Biden halts TikTok's sale to Oracle and Walmart to review the anti-China executive order that Trump used to force deal
- The Biden administration is reviewing his policy on China, including any potential involvement it has with TikTok
- While that happens, the sale of TikTok to Oracle and Walmart has been halted, according to unnamed officials
- It's unclear if Biden plans to revoke the order Trump signed which forces ByteDance, TikTok's parent company, to sell it to a US company
- If he does, it would signal a huge victory for the Chinese company and government
- Trump claimed TikTok - which has 100m American users - was collecting data on American users
- He said he was going to ban it in America unless ByteDance sold it to the US
- TikTok fought back in court and it was supported by three federal judges who blocked Trump's order
- Trump's administration appealed it before he left office and those appeals are still before the court
The Trump-ordered sale of TikTok by its Chinese owners to US companies Oracle and Walmart has been put on hold while President Biden reviews the executive order that strong-armed it.
In what could be a huge gift to Beijing, the new president was reported to have stopped a landmark action by his predecessor Donald Trump who called the app a threat to national security.
Last year, as TikTok erupted in the US amid a spike in social media usage thanks to the pandemic, concerns grew with it that ByteDance, the Chinese company that owns it, was using it to gather intelligence on American consumers.

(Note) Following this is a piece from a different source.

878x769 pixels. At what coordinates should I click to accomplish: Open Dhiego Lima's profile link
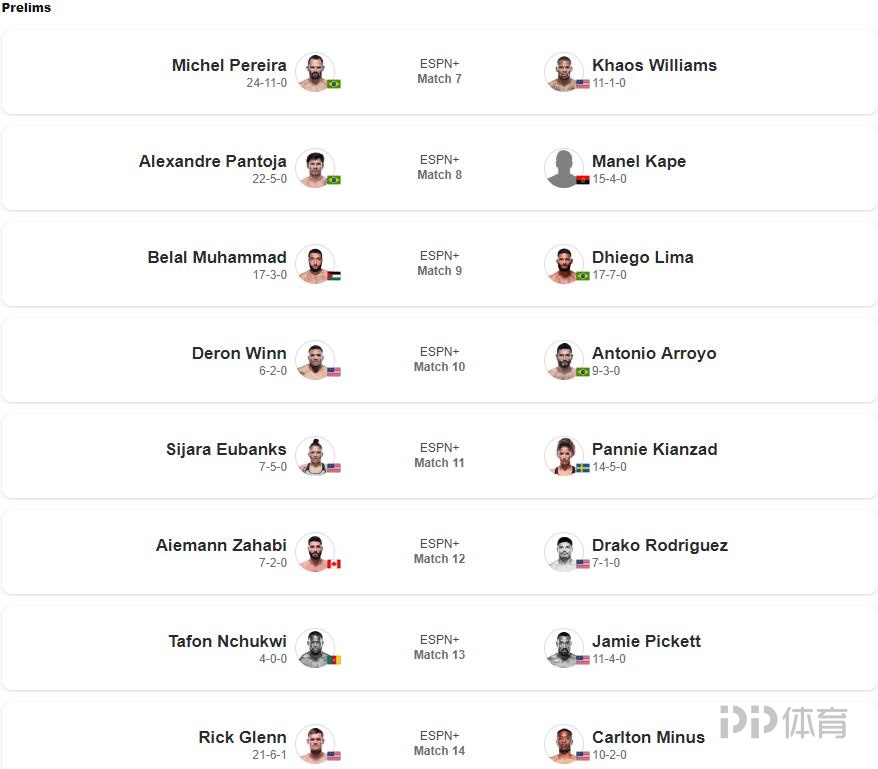pos(642,257)

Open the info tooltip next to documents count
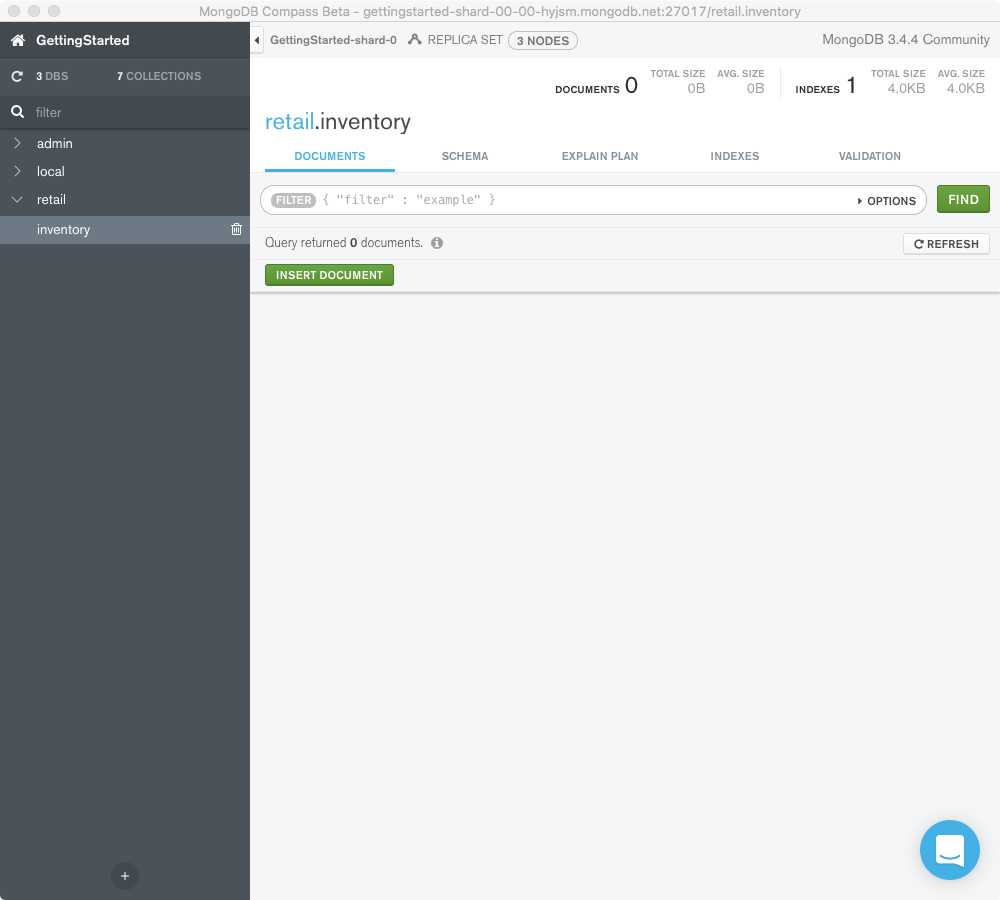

Trump issued an executive order banning the app in the US unless ByteDance sold it to a US-owned company.
Oracle, which is owned by Trump mega-donor Larry Ellison, then stepped forward to buy it and Walmart joined in later. The Trump administration said it would endorse the deal.
ByteDance fought it and filed court papers contesting the executive order. Three federal judges sided with them but before Trump left office, his administration appealed those decisions and those appeals are still before the court.
On Wednesday, The Wall Street Journal cited anonymous sources saying the entire deal had been put on hold while Biden's administration reviews the national security information that went behind it.
The Journal sources did not indicate whether Biden's team plans to reverse the executive order entirely. He may instead impose limits on how to restrict the collection or storage of user data rather than bans or forced sales.
TikTok has more than 8billion users worldwide and 100million are in the US. Last year, Trump signed an executive order banning it in the US unless its Chinese owner divested its US operations to an American company
Trump issued an executive order last August banning TikTok in the US unless it could be sold to a US company. Biden's administration has put the sale of it on ice while they review that order and the national security data that went behind it
White House Press Secretary Jen Psaki, when asked about the deal, played down the suggestion that Biden had ordered a stop to the deal but she was vague on other details.
'It's not accurate to suggest that there is a new proactive step by the Biden White House.
'We are comprehensively evaluating the risks to US data, including from TikTok.
'If we have news to announce, we will announce it,' she said.
It's unclear if he has ordered Walmart and Oracle to halt negotiations, but now there's a question of whether any sale will actually be necessary.
If Biden rescinds the executive order which banned TikTok and allows ByteDance to continue operating in the US, it will signal a victory for the Chinese and would stiff Walmart and Oracle out of a major opportunity.
Neither Walmart nor Oracle has commented on the Wall Street Journal report and both companies have been quiet on the details of the forced sale for months.
There remain huge questions about whether TikTok was gathering intelligence on US consumers for the Chinese government, as Trump claimed.
The company has always denied it.
Oracle CEO Larry Ellison (left) who is a Trump mega-donor and Walmart CEO Doug McMillon (right). McMillon was among business leaders invited to the Oval Office on Tuesday to discuss Biden's economic revival plans
Trump's order meant that the Commerce Department had to shut down the app in the US by November 12 unless it was sold to a US company.
TikTok denies that it has ever given user data to the Chinese government. President Xi Jinping is pictured
It came after months of concern from policy makers about its fast-growing popularity and whether the Chinese government was using it to harvest information on Americans.
In October 2019, Senators Chuck Schumer and Tom Cotton asked the intelligence community to review the national security risks it posed.
In August 2020, Trump - acting on the suspicion that it did pose a risk - ordered the company to stop operating in the US.
By then, American teenage influencers had started making thousands of dollars per video and the app had grown its US audience to 100million users.
There was uproar among millennials, many of whom proudly claim on the app to have abandoned Facebook-owned Instagram in favor of it.
Trump then told ByteDance it had the option of selling the American branch of TikTok to a US-majority-owned company.
Oracle, which is run by his friend Larry Ellison, emerged as the buyer after a failed bid from Microsoft.
Trump endorsed the Oracle bid. He then said the US government should take a cut of the deal. One of the provisions of the sale was a $5billion education fund.